Меня трясло от возмущения.
– Никаких русалок нет! – заорала я.
Он ошарашенно смотрел на меня, его лицо исказилось неподдельной болью.
– Ты ходила на пляж?
Эти слова упали на пол и раскололись. Несмотря на все, происходящее в нашей жизни, на все изменения, его доверие ко мне было абсолютным, не вызывающим никаких сомнений.
Осознание этого сбило меня с толку. Я была ошеломлена страданием на его лице. Мне казалось, что я иду в верном направлении, но теперь мои мысли суматошно заметались. Как будто прилив застиг меня посреди канала. Я была взбешена обманом отца, но в то же время сгорала от стыда из-за собственного предательства.
Он сделал ужасную вещь. Я сделала ужасную вещь.

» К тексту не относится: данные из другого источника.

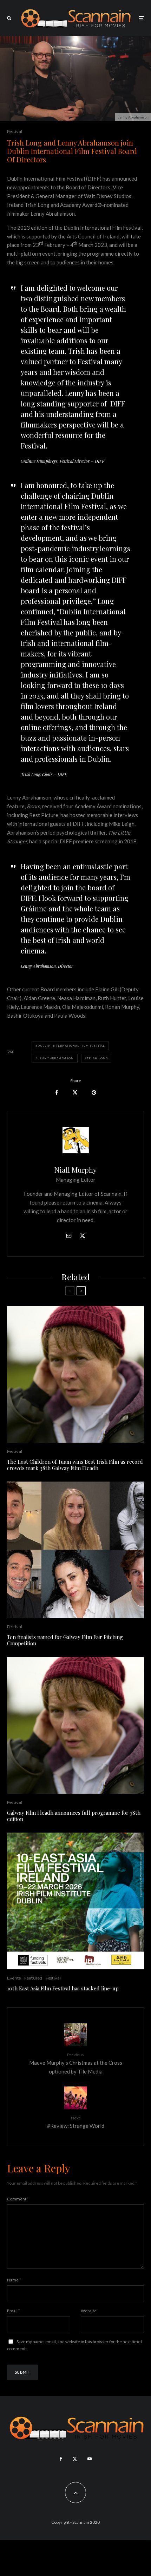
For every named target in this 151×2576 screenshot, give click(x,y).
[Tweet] (75, 1092)
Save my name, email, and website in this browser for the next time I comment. (74, 2345)
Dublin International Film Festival (71, 1045)
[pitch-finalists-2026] (75, 1550)
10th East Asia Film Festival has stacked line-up (63, 1988)
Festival (14, 131)
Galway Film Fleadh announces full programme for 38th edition (73, 1815)
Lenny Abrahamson (56, 1058)
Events (14, 1978)
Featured (33, 1978)
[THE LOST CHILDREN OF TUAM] (75, 1374)
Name (14, 2279)
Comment (18, 2198)
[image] (75, 1901)
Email (13, 2310)
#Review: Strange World (75, 2122)
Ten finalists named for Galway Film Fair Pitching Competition (65, 1640)
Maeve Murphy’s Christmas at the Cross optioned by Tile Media (75, 2063)
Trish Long (97, 1058)
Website (89, 2310)
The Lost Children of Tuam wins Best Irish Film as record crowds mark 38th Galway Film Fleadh (75, 1464)
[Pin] (94, 1092)
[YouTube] (89, 2459)
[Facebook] (60, 2459)
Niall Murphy (75, 1169)
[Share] (56, 1092)
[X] (74, 2459)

Невозможно было удержать обе эти мысли внутри себя. Будучи слишком взрослой в некоторых отношениях, я оставалась ребенком во многих других. И упрямо не желала думать о том, что сделала. Просто хотела ощущать праведный гнев, как в тот момент, когда, пылая от негодования, топала по тропе к хижине.
– Так вот почему ты не хотел, чтобы я туда ходила? – рявкнула я. – Потому что я могла увидеть правду?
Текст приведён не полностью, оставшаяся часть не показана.